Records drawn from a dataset
»»

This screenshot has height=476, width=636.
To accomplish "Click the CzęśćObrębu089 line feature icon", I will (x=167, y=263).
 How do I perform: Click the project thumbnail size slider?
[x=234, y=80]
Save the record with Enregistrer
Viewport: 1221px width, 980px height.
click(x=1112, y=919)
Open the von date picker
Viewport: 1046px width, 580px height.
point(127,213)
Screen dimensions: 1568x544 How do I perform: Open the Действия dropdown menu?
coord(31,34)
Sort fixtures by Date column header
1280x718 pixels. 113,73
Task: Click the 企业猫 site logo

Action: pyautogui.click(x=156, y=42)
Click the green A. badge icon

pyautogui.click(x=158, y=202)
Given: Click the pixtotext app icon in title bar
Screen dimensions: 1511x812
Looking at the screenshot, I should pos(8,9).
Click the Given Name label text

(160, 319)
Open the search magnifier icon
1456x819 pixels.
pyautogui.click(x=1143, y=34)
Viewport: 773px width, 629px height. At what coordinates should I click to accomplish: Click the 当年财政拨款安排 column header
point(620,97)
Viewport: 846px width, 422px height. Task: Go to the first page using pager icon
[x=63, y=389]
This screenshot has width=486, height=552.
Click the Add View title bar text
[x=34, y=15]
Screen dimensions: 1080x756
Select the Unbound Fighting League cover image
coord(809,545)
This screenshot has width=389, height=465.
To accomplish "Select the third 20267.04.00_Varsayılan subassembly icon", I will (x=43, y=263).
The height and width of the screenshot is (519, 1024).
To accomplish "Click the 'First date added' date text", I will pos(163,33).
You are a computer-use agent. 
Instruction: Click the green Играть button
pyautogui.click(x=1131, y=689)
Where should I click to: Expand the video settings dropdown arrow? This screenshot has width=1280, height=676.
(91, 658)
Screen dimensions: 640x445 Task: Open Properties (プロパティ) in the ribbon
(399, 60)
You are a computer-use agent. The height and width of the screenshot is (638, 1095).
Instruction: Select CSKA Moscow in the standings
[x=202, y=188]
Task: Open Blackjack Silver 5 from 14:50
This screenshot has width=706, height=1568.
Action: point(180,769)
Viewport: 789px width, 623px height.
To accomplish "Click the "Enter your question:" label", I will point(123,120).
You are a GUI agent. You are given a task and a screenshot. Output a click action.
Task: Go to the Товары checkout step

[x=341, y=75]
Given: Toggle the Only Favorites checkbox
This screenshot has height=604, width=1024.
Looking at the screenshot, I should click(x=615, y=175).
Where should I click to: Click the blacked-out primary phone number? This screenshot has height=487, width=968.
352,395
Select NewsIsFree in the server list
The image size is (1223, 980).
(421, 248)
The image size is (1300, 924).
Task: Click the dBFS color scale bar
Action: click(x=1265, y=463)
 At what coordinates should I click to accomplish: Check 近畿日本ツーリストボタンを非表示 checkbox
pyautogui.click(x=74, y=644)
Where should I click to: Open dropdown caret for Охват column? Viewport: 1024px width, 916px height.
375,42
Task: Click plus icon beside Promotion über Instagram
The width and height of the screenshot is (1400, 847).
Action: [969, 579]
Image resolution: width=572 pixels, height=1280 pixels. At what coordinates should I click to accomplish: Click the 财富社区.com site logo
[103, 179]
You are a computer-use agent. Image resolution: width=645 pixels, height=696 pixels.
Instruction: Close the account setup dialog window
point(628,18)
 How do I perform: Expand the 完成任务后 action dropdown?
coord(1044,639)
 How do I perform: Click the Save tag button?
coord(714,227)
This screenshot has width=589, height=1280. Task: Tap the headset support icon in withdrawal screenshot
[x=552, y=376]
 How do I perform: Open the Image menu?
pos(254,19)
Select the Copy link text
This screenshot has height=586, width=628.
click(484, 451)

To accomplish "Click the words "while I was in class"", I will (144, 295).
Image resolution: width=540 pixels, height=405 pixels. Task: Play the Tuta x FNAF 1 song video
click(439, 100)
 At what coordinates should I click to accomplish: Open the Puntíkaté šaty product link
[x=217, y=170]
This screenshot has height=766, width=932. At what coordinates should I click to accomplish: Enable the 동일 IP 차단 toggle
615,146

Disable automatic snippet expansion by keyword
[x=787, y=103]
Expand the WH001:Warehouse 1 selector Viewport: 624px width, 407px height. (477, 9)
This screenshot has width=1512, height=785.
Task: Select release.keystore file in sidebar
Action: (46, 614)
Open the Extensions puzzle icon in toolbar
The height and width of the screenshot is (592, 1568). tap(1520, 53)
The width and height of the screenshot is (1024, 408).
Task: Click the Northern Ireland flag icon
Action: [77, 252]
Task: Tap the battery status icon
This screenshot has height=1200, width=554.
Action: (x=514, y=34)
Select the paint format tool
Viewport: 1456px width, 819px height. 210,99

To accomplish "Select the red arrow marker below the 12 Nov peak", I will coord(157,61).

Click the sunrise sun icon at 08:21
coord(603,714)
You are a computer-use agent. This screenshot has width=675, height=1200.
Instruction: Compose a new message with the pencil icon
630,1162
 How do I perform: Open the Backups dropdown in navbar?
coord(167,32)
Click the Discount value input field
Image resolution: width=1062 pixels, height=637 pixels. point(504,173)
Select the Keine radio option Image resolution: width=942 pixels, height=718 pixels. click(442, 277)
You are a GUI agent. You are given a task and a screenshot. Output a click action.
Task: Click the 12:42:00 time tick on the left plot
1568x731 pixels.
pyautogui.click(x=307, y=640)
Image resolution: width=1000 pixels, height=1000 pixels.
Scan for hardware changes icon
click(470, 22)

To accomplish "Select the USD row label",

««

# PROBLEM
An exact, complete copy of the data is the only acceptable answer.

# RESPONSE TO THE EXERCISE
This screenshot has height=476, width=636.
To accomplish "Click the CzęśćObrębu089 line feature icon", I will (x=167, y=263).
 How do I perform: Click the project thumbnail size slider?
[x=234, y=80]
Save the record with Enregistrer
Viewport: 1221px width, 980px height.
click(x=1112, y=919)
Open the von date picker
Viewport: 1046px width, 580px height.
point(127,213)
Screen dimensions: 1568x544 How do I perform: Open the Действия dropdown menu?
coord(31,34)
Sort fixtures by Date column header
1280x718 pixels. 113,73
Task: Click the 企业猫 site logo

Action: pyautogui.click(x=156, y=42)
Click the green A. badge icon

pyautogui.click(x=158, y=202)
Given: Click the pixtotext app icon in title bar
Screen dimensions: 1511x812
Looking at the screenshot, I should pos(8,9).
Click the Given Name label text

(160, 319)
Open the search magnifier icon
1456x819 pixels.
pyautogui.click(x=1143, y=34)
Viewport: 773px width, 629px height. At what coordinates should I click to accomplish: Click the 当年财政拨款安排 column header
point(620,97)
Viewport: 846px width, 422px height. Task: Go to the first page using pager icon
[x=63, y=389]
This screenshot has width=486, height=552.
Click the Add View title bar text
[x=34, y=15]
Screen dimensions: 1080x756
Select the Unbound Fighting League cover image
coord(809,545)
This screenshot has width=389, height=465.
To accomplish "Select the third 20267.04.00_Varsayılan subassembly icon", I will (x=43, y=263).
The height and width of the screenshot is (519, 1024).
To accomplish "Click the 'First date added' date text", I will pos(163,33).
You are a computer-use agent. 
Instruction: Click the green Играть button
pyautogui.click(x=1131, y=689)
Where should I click to: Expand the video settings dropdown arrow? This screenshot has width=1280, height=676.
(91, 658)
Screen dimensions: 640x445 Task: Open Properties (プロパティ) in the ribbon
(399, 60)
You are a computer-use agent. The height and width of the screenshot is (638, 1095).
Instruction: Select CSKA Moscow in the standings
[x=202, y=188]
Task: Open Blackjack Silver 5 from 14:50
This screenshot has width=706, height=1568.
Action: point(180,769)
Viewport: 789px width, 623px height.
To accomplish "Click the "Enter your question:" label", I will point(123,120).
You are a GUI agent. You are given a task and a screenshot. Output a click action.
Task: Go to the Товары checkout step

[x=341, y=75]
Given: Toggle the Only Favorites checkbox
This screenshot has height=604, width=1024.
Looking at the screenshot, I should click(x=615, y=175).
Where should I click to: Click the blacked-out primary phone number? This screenshot has height=487, width=968.
352,395
Select NewsIsFree in the server list
The image size is (1223, 980).
(421, 248)
The image size is (1300, 924).
Task: Click the dBFS color scale bar
Action: click(x=1265, y=463)
 At what coordinates should I click to accomplish: Check 近畿日本ツーリストボタンを非表示 checkbox
pyautogui.click(x=74, y=644)
Where should I click to: Open dropdown caret for Охват column? Viewport: 1024px width, 916px height.
375,42
Task: Click plus icon beside Promotion über Instagram
The width and height of the screenshot is (1400, 847).
Action: [969, 579]
Image resolution: width=572 pixels, height=1280 pixels. At what coordinates should I click to accomplish: Click the 财富社区.com site logo
[103, 179]
You are a computer-use agent. Image resolution: width=645 pixels, height=696 pixels.
Instruction: Close the account setup dialog window
point(628,18)
 How do I perform: Expand the 完成任务后 action dropdown?
coord(1044,639)
 How do I perform: Click the Save tag button?
coord(714,227)
This screenshot has width=589, height=1280. Task: Tap the headset support icon in withdrawal screenshot
[x=552, y=376]
 How do I perform: Open the Image menu?
pos(254,19)
Select the Copy link text
This screenshot has height=586, width=628.
click(484, 451)

To accomplish "Click the words "while I was in class"", I will (144, 295).
Image resolution: width=540 pixels, height=405 pixels. Task: Play the Tuta x FNAF 1 song video
click(439, 100)
 At what coordinates should I click to accomplish: Open the Puntíkaté šaty product link
[x=217, y=170]
This screenshot has height=766, width=932. At what coordinates should I click to accomplish: Enable the 동일 IP 차단 toggle
615,146

Disable automatic snippet expansion by keyword
[x=787, y=103]
Expand the WH001:Warehouse 1 selector Viewport: 624px width, 407px height. (477, 9)
This screenshot has width=1512, height=785.
Task: Select release.keystore file in sidebar
Action: (46, 614)
Open the Extensions puzzle icon in toolbar
The height and width of the screenshot is (592, 1568). tap(1520, 53)
The width and height of the screenshot is (1024, 408).
Task: Click the Northern Ireland flag icon
Action: [77, 252]
Task: Tap the battery status icon
This screenshot has height=1200, width=554.
Action: (x=514, y=34)
Select the paint format tool
Viewport: 1456px width, 819px height. 210,99

To accomplish "Select the red arrow marker below the 12 Nov peak", I will coord(157,61).

Click the sunrise sun icon at 08:21
coord(603,714)
You are a computer-use agent. This screenshot has width=675, height=1200.
Instruction: Compose a new message with the pencil icon
630,1162
 How do I perform: Open the Backups dropdown in navbar?
coord(167,32)
Click the Discount value input field
Image resolution: width=1062 pixels, height=637 pixels. point(504,173)
Select the Keine radio option Image resolution: width=942 pixels, height=718 pixels. click(442, 277)
You are a GUI agent. You are given a task and a screenshot. Output a click action.
Task: Click the 12:42:00 time tick on the left plot
1568x731 pixels.
pyautogui.click(x=307, y=640)
Image resolution: width=1000 pixels, height=1000 pixels.
Scan for hardware changes icon
click(470, 22)

To accomplish "Select the USD row label",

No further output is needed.